Learning how to use Excel can be difficult, especially if you’re not familiar with using formulas in spreadsheets. In addition to being able to use calculations, Excel has built-in formulas that you can apply to your data. Here are eight formulas that every Excel user should know about, especially those just getting started with using the program. 8 Excel Formulas You Should Know
The SUMIF function finds a specific value within a range. If multiple values are found, it only adds up cells that contain those specific values. This is useful for adding up values in one column based on specific criteria you’ve set forth in another column—like tracking sales numbers by region, or even keeping track of your total monthly spending by day.

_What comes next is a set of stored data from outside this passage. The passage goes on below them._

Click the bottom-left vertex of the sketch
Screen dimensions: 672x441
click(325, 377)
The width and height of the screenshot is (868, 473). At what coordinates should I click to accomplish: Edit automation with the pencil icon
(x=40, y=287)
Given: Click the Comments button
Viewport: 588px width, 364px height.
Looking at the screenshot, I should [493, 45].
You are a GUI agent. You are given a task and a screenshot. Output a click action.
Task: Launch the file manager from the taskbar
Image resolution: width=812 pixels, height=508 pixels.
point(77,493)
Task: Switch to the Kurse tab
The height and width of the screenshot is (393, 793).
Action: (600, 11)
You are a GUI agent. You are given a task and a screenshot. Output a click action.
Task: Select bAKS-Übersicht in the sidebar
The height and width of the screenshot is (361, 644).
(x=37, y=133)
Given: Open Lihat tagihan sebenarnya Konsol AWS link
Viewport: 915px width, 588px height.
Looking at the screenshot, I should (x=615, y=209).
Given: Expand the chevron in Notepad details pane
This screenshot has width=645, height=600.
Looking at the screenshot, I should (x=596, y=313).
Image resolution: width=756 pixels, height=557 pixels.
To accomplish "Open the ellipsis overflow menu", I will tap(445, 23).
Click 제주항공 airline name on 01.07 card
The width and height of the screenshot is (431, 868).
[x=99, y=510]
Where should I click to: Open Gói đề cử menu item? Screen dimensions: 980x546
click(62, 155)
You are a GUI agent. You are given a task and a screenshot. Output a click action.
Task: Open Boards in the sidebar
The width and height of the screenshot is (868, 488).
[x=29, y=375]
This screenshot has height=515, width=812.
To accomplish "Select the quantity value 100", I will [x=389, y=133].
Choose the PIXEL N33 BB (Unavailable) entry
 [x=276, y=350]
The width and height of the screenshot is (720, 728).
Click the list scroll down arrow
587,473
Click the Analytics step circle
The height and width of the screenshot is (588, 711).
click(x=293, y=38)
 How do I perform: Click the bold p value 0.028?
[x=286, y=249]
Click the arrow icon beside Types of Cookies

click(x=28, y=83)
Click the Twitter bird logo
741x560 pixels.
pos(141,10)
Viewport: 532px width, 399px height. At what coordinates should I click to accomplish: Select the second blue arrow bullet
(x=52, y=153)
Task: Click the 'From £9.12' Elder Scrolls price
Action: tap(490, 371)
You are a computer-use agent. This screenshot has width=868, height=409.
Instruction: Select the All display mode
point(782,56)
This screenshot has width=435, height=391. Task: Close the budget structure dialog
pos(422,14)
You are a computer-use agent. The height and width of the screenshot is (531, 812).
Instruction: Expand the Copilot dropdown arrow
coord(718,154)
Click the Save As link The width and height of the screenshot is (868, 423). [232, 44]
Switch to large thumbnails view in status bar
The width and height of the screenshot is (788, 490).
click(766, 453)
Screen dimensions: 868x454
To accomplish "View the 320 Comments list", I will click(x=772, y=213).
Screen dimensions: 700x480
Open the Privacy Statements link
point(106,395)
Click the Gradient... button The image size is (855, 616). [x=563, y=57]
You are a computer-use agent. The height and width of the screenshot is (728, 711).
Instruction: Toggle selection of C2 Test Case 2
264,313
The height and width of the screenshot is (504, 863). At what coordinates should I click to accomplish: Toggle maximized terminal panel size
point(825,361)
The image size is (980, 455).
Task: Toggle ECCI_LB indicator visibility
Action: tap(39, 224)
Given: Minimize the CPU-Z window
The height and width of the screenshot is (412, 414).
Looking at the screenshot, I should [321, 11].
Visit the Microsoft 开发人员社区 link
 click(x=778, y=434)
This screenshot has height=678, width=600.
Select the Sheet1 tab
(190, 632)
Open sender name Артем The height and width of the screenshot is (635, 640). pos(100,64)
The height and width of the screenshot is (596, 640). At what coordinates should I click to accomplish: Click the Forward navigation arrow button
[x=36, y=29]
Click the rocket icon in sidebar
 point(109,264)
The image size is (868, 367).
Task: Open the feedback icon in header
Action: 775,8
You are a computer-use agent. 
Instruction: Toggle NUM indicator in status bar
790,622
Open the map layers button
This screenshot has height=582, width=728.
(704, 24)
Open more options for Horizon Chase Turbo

This formula is used to determine which of a range of values is highest. The MAXIFS function has two arguments: a cell reference, and a list of conditions. The MAXIFS function returns an item from its list of conditions that satisfies its corresponding condition. If no condition is satisfied, it returns #N/A.
This formula provides a way to average values based on matching values in a range. For example, if you want to find an average of all sales from 2011 in a range named sales, you can use AVERAGEIF(sales, 2011-01-01:2013-12-31). The function returns 12/31/2012 because that is when your date range ends.
This formula, TRIMMEAN(), uses Microsoft Excel’s Data Analysis ToolPak to calculate a sample median. The keyword trim means you want to remove outliers from your set of data. In statistics, an outlier is a data point that appears to be inconsistent with the rest of your set of data and possibly misleading because it skews all your results.
The IFERROR function allows you to define a default value in case a formula returns an error. This is extremely helpful when dealing with complex formulas that contain various If statements, or when calculating statistical data. For example, =IFERROR(A1/C1,) will provide a result of 0 if cell A1 contains no number and cell C1 contains a number. It will return blank if one of these cells is blank or contains any text or other non-numeric values.
Do you have more than one column of data and want to know what’s in each row of one column? Enter VLOOKUP into your spreadsheet. If, for example, you have a list of first names in column A, and a list of last names in column B, VLOOKUP will give you exactly what you need (the full name) if entered correctly. In order to use it correctly, though, your table must be sorted by both columns A and B. Here is an example of how to find someone using VLOOKUP:
For more information about using VLOOKUP see here One of my favorite uses for VLOOKUP is to match students with an alumnus of a certain college, based on name. If you have a list of colleges in column A and a list of last names in column B, enter =VLOOKUP(A2,B2:D7, in cell C2 and it will pull up column C (containing last names) with any matches to your college’s alumni.
The lookup formula is incredibly useful. It allows you to see data in a table (even if it’s not directly beside your data) and copy that information into a new cell for analysis.
Excel has built-in functions that can be incredibly useful, but many users don’t know how to access them or use them correctly. It can be easy to forget about some of these gems—but it’s worth reviewing your favorites and making sure you know how to use them in multiple scenarios. Here are eight of our favorite formulas.